Following the recent attacks on a Saudi oil field, U.S. Secretary of State Mike Pompeo has taken to Twitter to place blame where he believes it is deserved: on Iran.
“Tehran is behind nearly 100 attacks on Saudi Arabia while Rouhani and Zarif pretend to engage in diplomacy,” Pompeo wrote on Saturday. “Amid all the calls for de-escalation, Iran has now launched an unprecedented attack on the world’s energy supply. There is no evidence the attacks came from Yemen.”
On Saturday, someone (according to Pompeo, it was Iran) launched attacks on two oil facilities owned by Saudi Arabia, according to the Wall Street Journal. One was on the processing plant — Aramco’s largest — in Abqaiq, and the other was on the Khurais oil field.
Initial reports alleged that the Houthi rebel group from Yemen was to blame. The group currently fighting against the Yemen government, which has the backing of the Saudi government as well as much of the Western world.
The strikes have had a significant impact on crude oil production, The New York Times reports. According to Saudi Arabia’s energy minister, production is down by about 5.7 million barrels per day, which is roughly half the total output.

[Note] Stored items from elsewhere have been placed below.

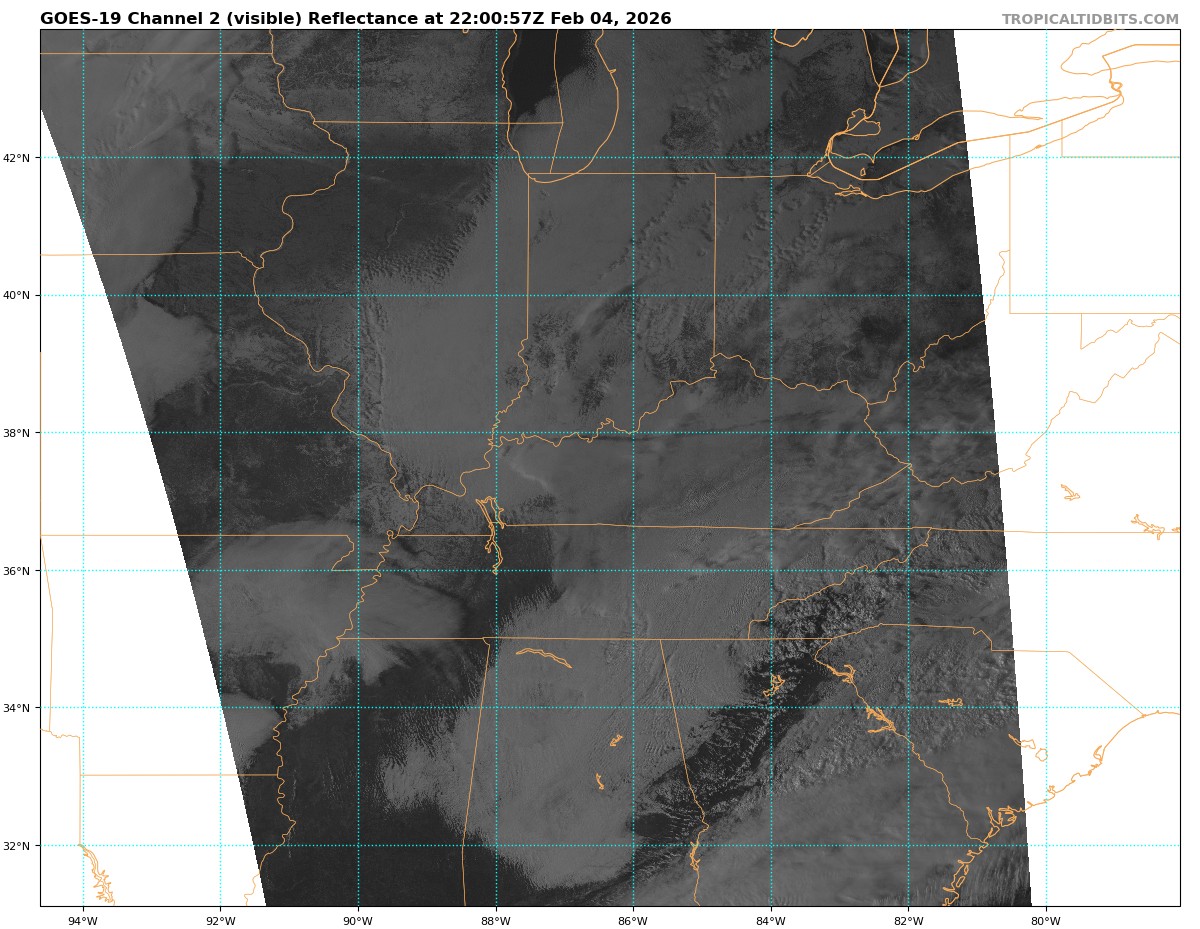Click the 38°N latitude tick label
The width and height of the screenshot is (1200, 929).
click(x=21, y=433)
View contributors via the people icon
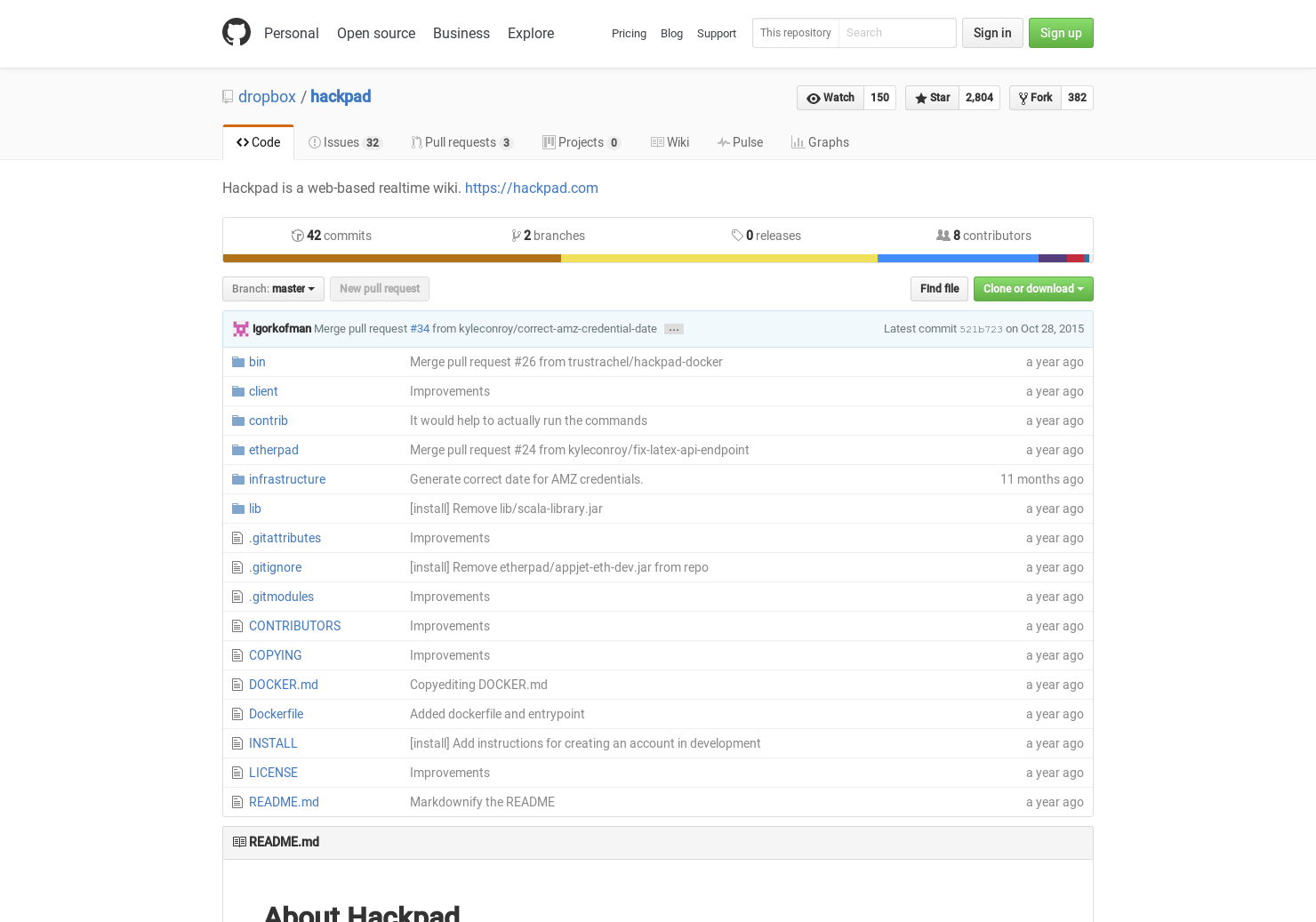This screenshot has height=922, width=1316. (944, 235)
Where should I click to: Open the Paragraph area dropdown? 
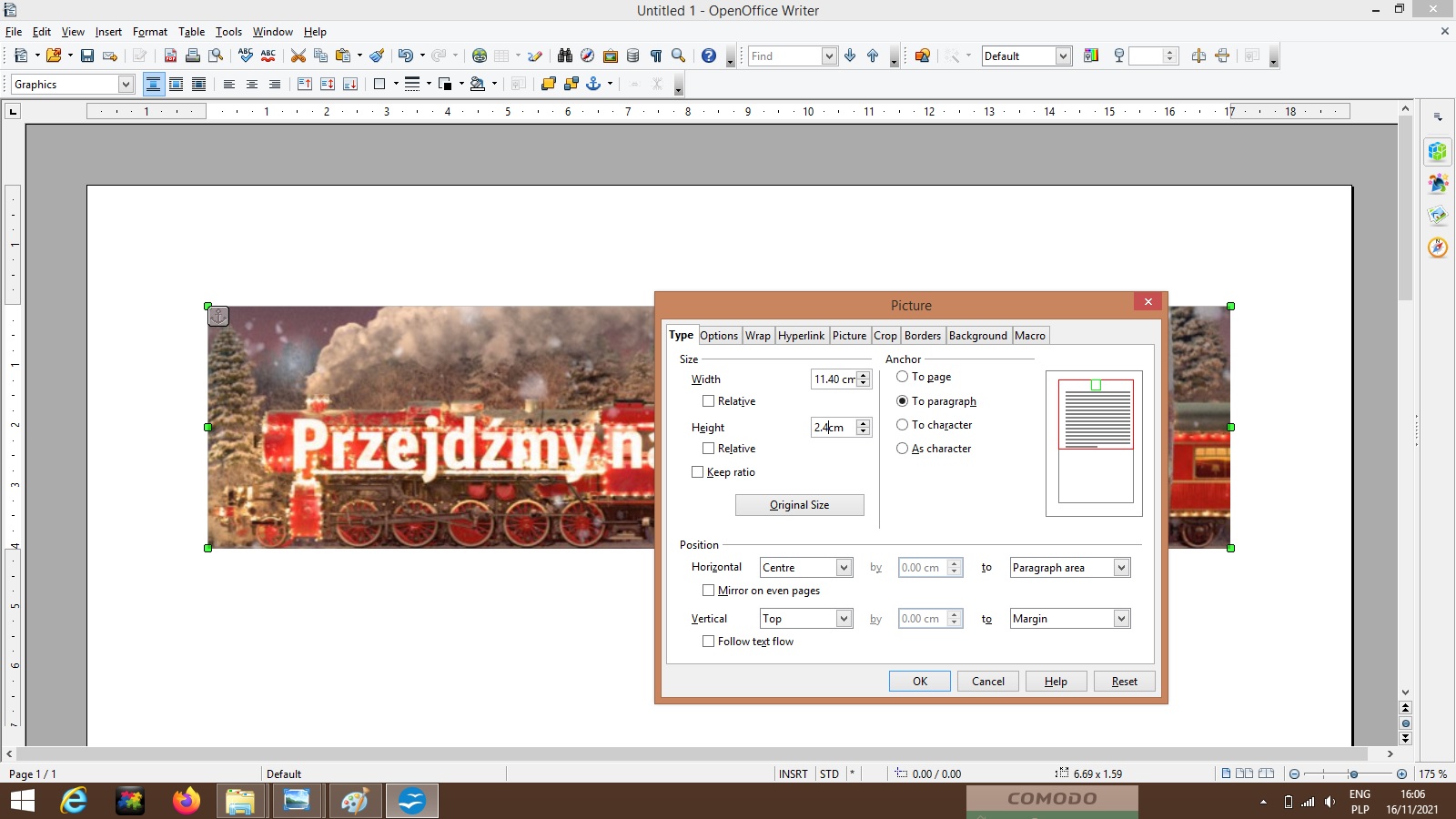(1121, 568)
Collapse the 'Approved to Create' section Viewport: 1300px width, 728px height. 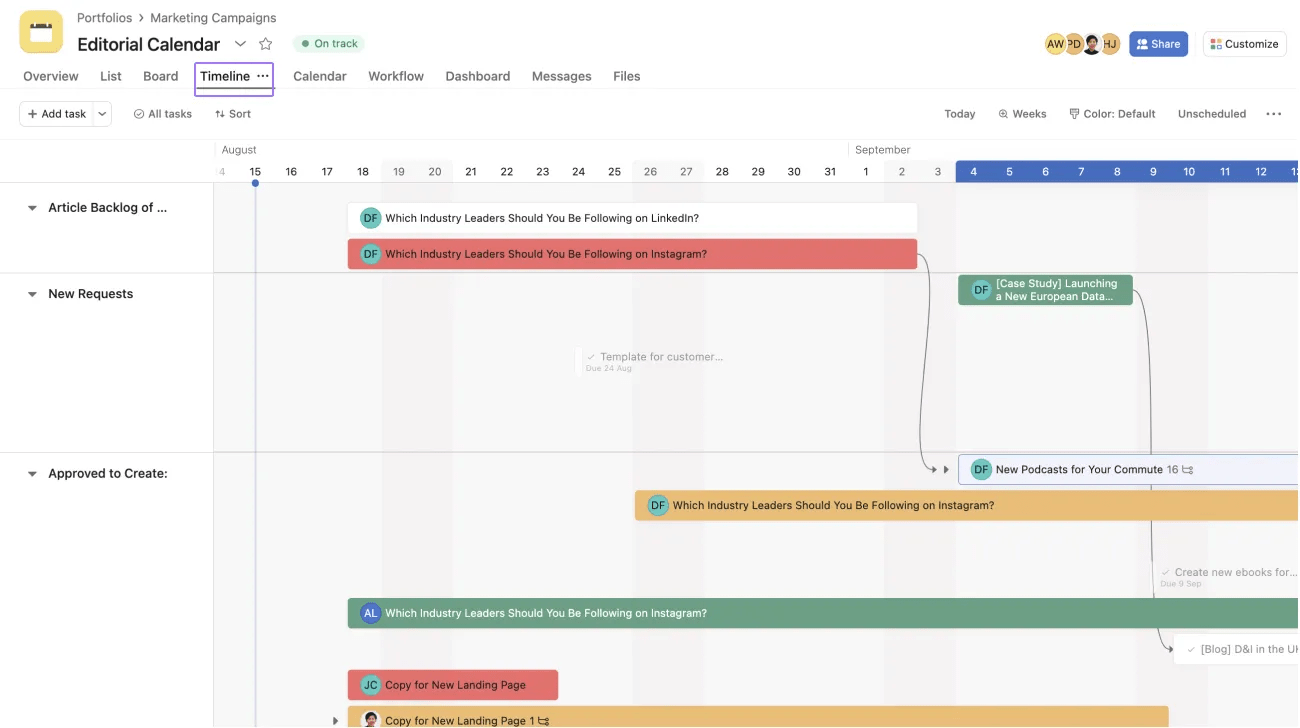click(x=31, y=472)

This, of course, could have a huge impact on oil prices around the globe.
Pompeo weighs in
But despite reports that Yemeni rebels were behind the attacks, Pompeo has squarely placed the blame on Iran, which he accuses of launching “an unprecedented attack on the world’s energy supply.”
For this reason, he is calling for other nations to join America in condemning Iran.
“We call on all nations to publicly and unequivocally condemn Iran’s attacks,” Pompeo tweeted Saturday. “The United States will work with our partners and allies to ensure that energy markets remain well supplied and Iran is held accountable for its aggression.”
Fox reports that Seyyed Abbas Mousavi, a spokesperson for the Iranian foreign ministry, responded: “Such blind accusations and inappropriate comments in a diplomatic context are incomprehensible and meaningless. Even hostility needs a certain degree of credibility and reasonable frameworks; U.S. officials have also violated these basic principles.”
According to White House deputy press secretary Judd Deere, President Donald Trump is said to have called Saudi Crown Prince Mohammad bin Salman to offer the United States’ support. But no blame appears to have been put on Iran by the president himself.
“The United States strongly condemns today’s attack on critical energy infrastructure,” Deere said, according to Reuters. “Violent actions against civilian areas and infrastructure vital to the global economy only deepen conflict and mistrust.”